India's coal auction gets under way
KOLKATA (miningweekly.com) - India’s maiden auction of coal blocks was launched over the weekend amidst aggressive bidding by user industries.
The weekend saw five coal blocks put up for auction in the first phase of allocating coal block resources through competitive bids. The blocks were offered to two user segments; one where end-use prices are unregulated, like steel, cement and aluminium companies, and the second where prices are regulated, like thermal power producers.
On Sunday, aluminium producer Hindalco Industries of the Aditya Birla group bagged the 29-million-tonne Kathautia coal block in the eastern Indian province of Jharkhand, putting in a successful bid of Rs 2 860/t ($46/t) of coal, which several analysts considered to be an aggressive bid.
Hindalco beat Monnet Ispat, Rungta Mines and SS Natural Resources at the competitive bidding to secure the Kathautia coal block.
On Saturday, Reliance Cements Company Limited secured the six-million-tonne Sial coal block in the central Indian province of Madhya Pradesh with a bid of Rs 1 402/t ($22.60/t).
The Belgaon coal block, in the western province of Maharasthra, was won by Sunflag Iron and Steel Company Limited, with a bid of Rs 1 785/t ($27.80/t) of coal.
All three blocks were secured through normal auctions by companies in unregulated sectors, like aluminium in the case of Hindalco, cement in the case of Reliance and steel for Sunflag, whereas the reverse auction route, where the lowest bidder wins, had been adopted for allocation of coal blocks to thermal power producers to limit the impact of the high cost of fuel acquisition on the final tariff of electricity generated.
In the power sector, Kolkata-headquartered CESC Limited won the Sarisatolli coal block inthe eastern Indian province of West Bengal, with a winning bid of Rs 470/t ($7.50/t). The thermal power producer and utility company had already been mining the block until it was withdrawn along with 204 other coal blocks on the order of the Supreme Court, last year.
The GMR group, was successful in winning the Talibara-I coal block reserved for the power sector with a bid of Rs 478/t ($7.70/t) of coal.
However, none of the winning companies were willing to comment on the impact of their bids on the cost of production on the grounds that legal formalities for handing over the assets were yet to be completed.

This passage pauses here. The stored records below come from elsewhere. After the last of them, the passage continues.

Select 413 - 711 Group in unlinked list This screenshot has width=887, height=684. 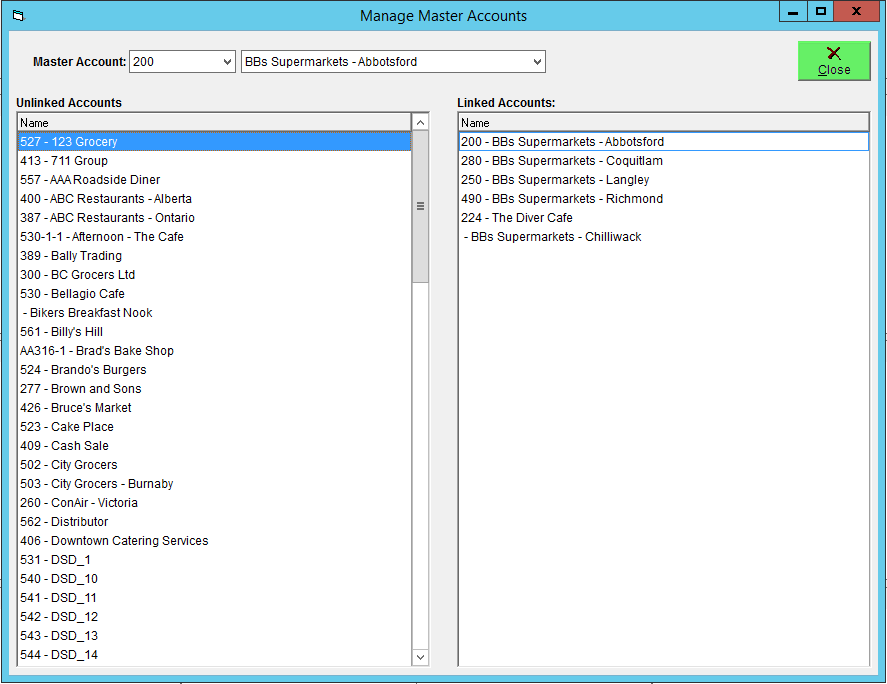click(x=214, y=161)
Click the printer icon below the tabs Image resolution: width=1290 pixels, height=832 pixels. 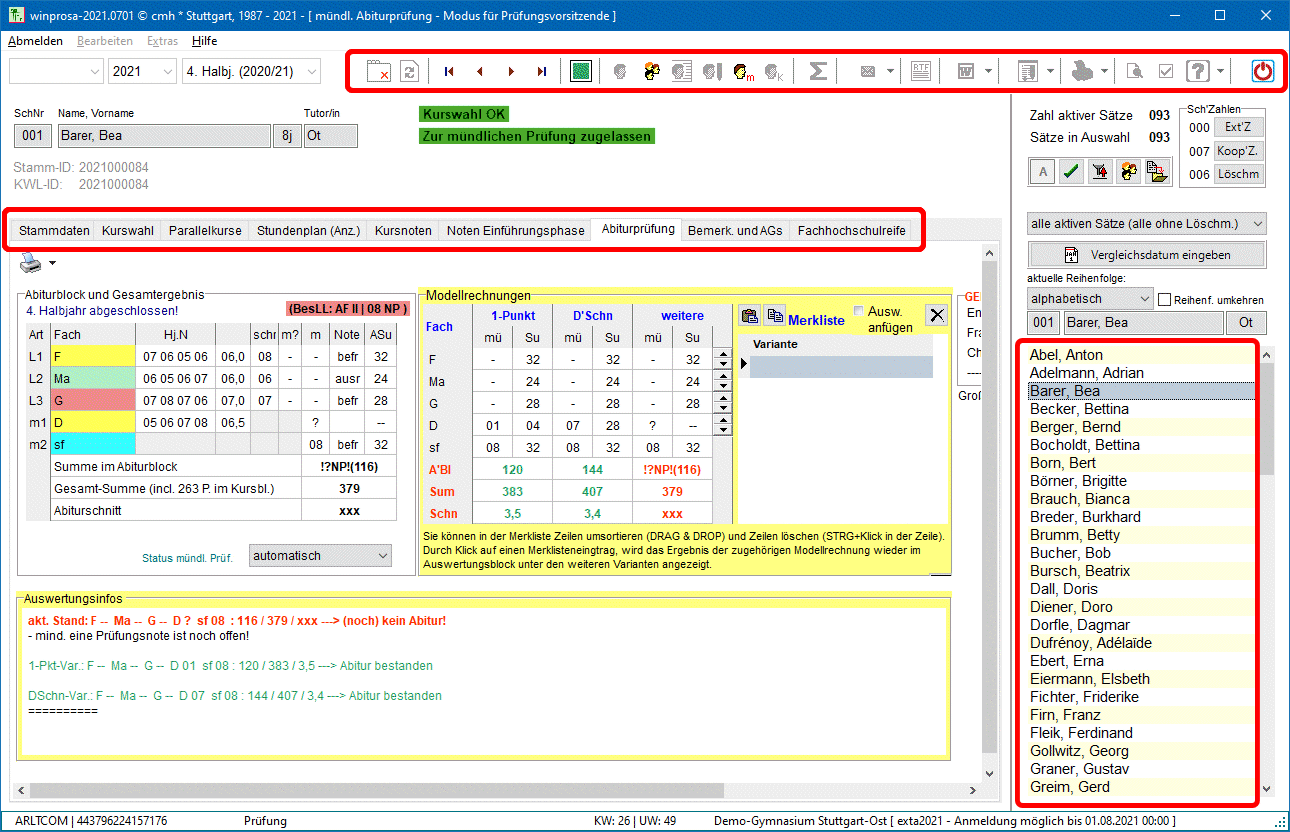tap(31, 263)
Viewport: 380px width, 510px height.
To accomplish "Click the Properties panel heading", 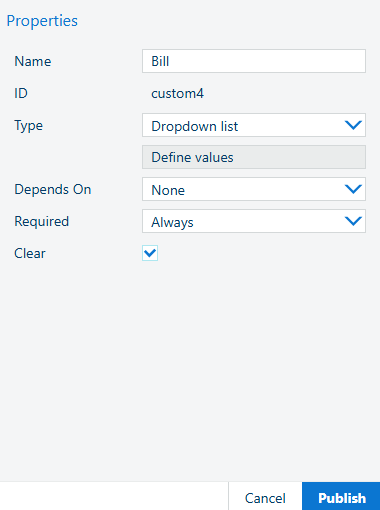I will [42, 21].
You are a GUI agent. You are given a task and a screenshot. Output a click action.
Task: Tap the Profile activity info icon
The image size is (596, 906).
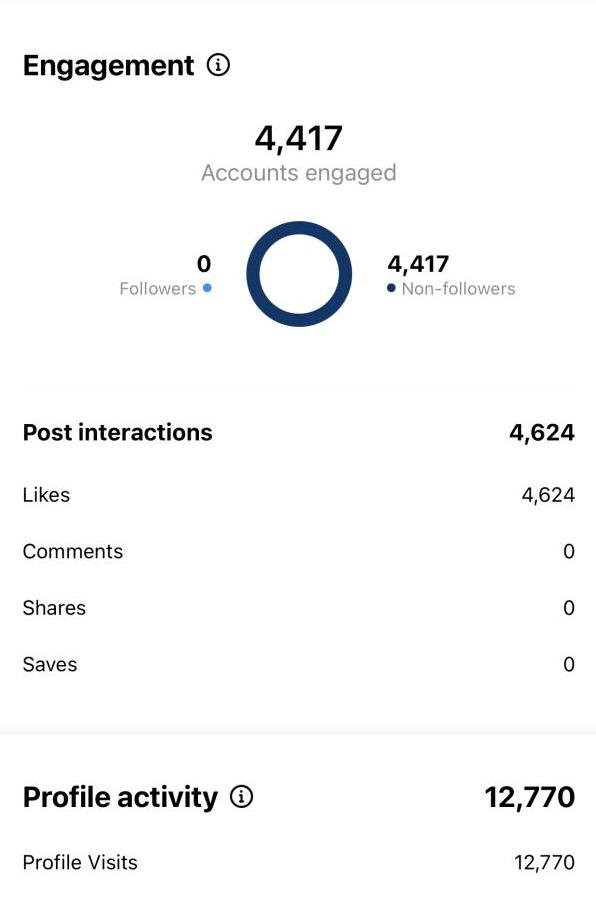[241, 797]
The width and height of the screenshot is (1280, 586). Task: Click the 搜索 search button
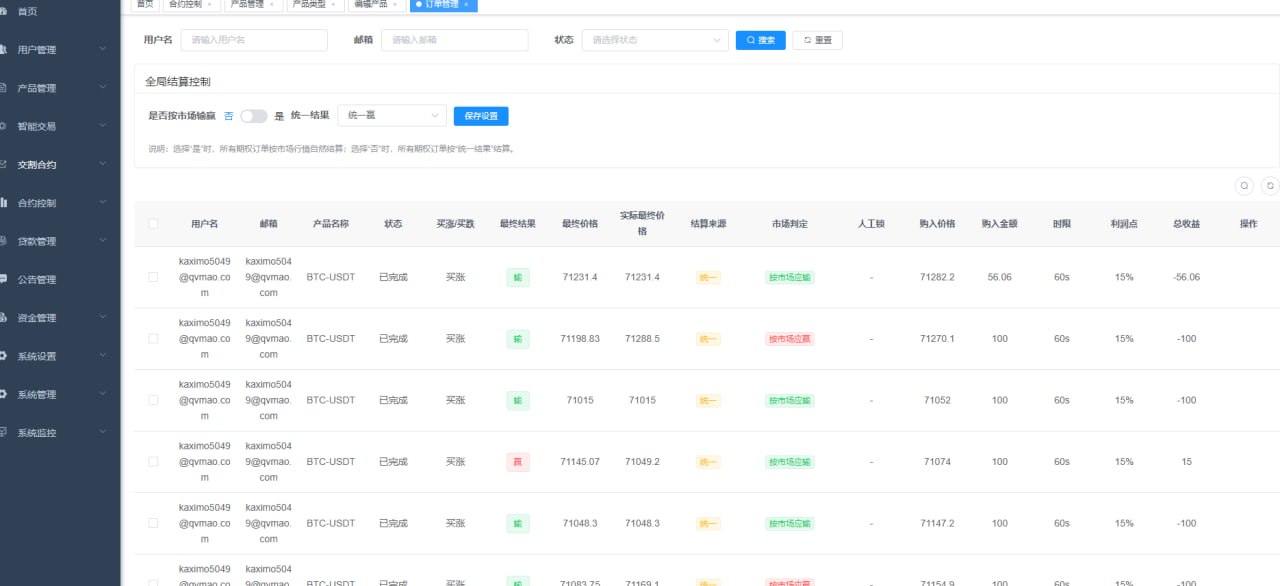point(760,40)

In the first phase, 134 companies out of 176 qualified to bid for 21 coal blocks that were already in production, but had been withdrawn following the Supreme Court order which last year declared 204 coal blocks illegally allocated. This had forced the government to adopt the auction route for the allocation of coal blocks, replacing the earlier ‘nomination’ route based on application by companies and the discretion of a government appointed committee.